Yeni kurulacak altyapının özellikle girişimcilik ekosistemi için hayati önem taşıdığının altını çizen Koç, yüksek ilk yatırım maliyetlerinin bu modelle ortadan kalkacağını ve operasyonel gider modeline geçileceğini anlattı.

Koç, Türkiye ekonomisine yıllık 5 milyar dolarlık bir değer oluşturması beklenen yatırımın "sürdürülebilirlik", "ölçeklenebilirlik", "maliyet etkin çözümler" ve "gelecek nesil teknolojilere uyum" şeklinde dört ayağı bulunduğundan bahsetti.

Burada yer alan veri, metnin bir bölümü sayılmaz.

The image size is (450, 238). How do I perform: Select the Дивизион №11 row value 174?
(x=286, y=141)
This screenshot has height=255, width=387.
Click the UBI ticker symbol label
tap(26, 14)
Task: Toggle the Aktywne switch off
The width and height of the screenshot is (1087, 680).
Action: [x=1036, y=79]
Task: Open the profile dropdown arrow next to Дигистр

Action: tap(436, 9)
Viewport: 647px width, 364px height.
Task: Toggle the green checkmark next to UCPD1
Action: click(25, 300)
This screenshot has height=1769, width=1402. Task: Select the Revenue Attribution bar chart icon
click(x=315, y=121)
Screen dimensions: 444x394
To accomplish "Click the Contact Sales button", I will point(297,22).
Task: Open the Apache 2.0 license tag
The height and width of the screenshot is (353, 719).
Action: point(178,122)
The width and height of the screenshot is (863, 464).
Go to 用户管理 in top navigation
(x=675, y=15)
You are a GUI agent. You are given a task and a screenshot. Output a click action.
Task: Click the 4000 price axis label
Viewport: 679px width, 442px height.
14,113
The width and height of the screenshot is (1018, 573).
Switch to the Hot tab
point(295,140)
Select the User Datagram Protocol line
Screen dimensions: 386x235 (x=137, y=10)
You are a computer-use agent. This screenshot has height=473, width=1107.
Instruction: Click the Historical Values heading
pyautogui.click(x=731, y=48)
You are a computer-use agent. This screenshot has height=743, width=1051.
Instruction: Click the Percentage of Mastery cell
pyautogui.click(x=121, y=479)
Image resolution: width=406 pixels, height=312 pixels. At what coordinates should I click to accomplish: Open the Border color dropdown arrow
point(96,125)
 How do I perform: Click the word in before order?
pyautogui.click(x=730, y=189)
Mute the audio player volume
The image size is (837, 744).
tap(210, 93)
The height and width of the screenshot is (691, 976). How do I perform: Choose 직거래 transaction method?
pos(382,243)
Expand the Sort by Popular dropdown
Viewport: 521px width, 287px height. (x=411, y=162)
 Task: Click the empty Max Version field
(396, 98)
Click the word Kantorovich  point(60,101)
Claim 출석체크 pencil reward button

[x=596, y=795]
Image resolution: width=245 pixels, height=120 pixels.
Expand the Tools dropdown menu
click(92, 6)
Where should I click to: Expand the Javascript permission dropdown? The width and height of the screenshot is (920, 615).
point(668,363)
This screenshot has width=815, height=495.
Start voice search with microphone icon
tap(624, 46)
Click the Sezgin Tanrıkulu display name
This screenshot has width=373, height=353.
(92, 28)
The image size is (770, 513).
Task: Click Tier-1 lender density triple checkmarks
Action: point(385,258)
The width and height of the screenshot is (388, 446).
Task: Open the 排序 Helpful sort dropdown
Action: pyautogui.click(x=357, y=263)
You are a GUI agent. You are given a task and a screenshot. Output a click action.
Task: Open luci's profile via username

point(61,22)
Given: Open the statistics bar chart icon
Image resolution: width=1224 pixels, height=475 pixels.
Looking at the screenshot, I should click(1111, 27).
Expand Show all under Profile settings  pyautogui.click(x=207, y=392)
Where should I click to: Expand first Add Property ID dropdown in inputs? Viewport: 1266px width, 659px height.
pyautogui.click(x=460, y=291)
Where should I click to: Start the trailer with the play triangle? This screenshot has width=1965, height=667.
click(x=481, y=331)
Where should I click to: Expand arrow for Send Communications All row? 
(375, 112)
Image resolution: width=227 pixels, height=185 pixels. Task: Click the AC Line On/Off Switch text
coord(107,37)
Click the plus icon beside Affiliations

Söz konusu ayakların içeriğine değinen Ali Taha Koç, şu değerlendirmelerde bulundu:

"İlk olarak kurmuş olduğumuz yapı yüzde 100 yedekli. Türkiye'deki bütün şirketler, bu üç veri merkezine kesintisiz erişecek. İkincisi de ölçeklenebilirlik. Bir firma olarak düşünürseniz, 10 bin kullanıcınız var ama seneye 1 milyon kullanıcınız olacak. Bu yatırımları başta yaparken, 2 milyon kullanıcıya göre planlamanız lazım. Bunların hepsinin maliyetine baştan katlanmanız gerekiyor. Biz diyoruz ki, 'Bugün 10 bin kişilik bir ihtiyacınız varsa bizden 10 bin kişilik bir tüketim ücreti ödeyeceksiniz.' Kullandığın kadar öde mantığı sayesinde büyük IT yatırımını yapmanıza gerek kalmıyor. Bu neyi sağlıyor? Başta, 2 milyona gelene kadar az verimli kullanılmış bir altyapıyı fonlamak yerine verimli bir altyapı yatırımı yapmış oluyorsunuz. Özellikle girişimciler ve gençler açısından baktığımız zaman, fikirlerini önce ürüne dönüştürebilmek için bu altyapı yatırımını yapmaları gerekiyor. Bu bulut bilişim sayesinde Türkiye'de gençlerin veya yeni kurulmuş girişimlerin, fikirden ürüne geçiş süreçlerinin çok kısalacağını düşünüyoruz. Başta yapılması gereken yatırımı, kendilerine yapacaklar. Bu yatırımın Türkiye'ye senelik 5 milyar dolarlık bir ekonomik değer oluşturacağını öngörüyoruz."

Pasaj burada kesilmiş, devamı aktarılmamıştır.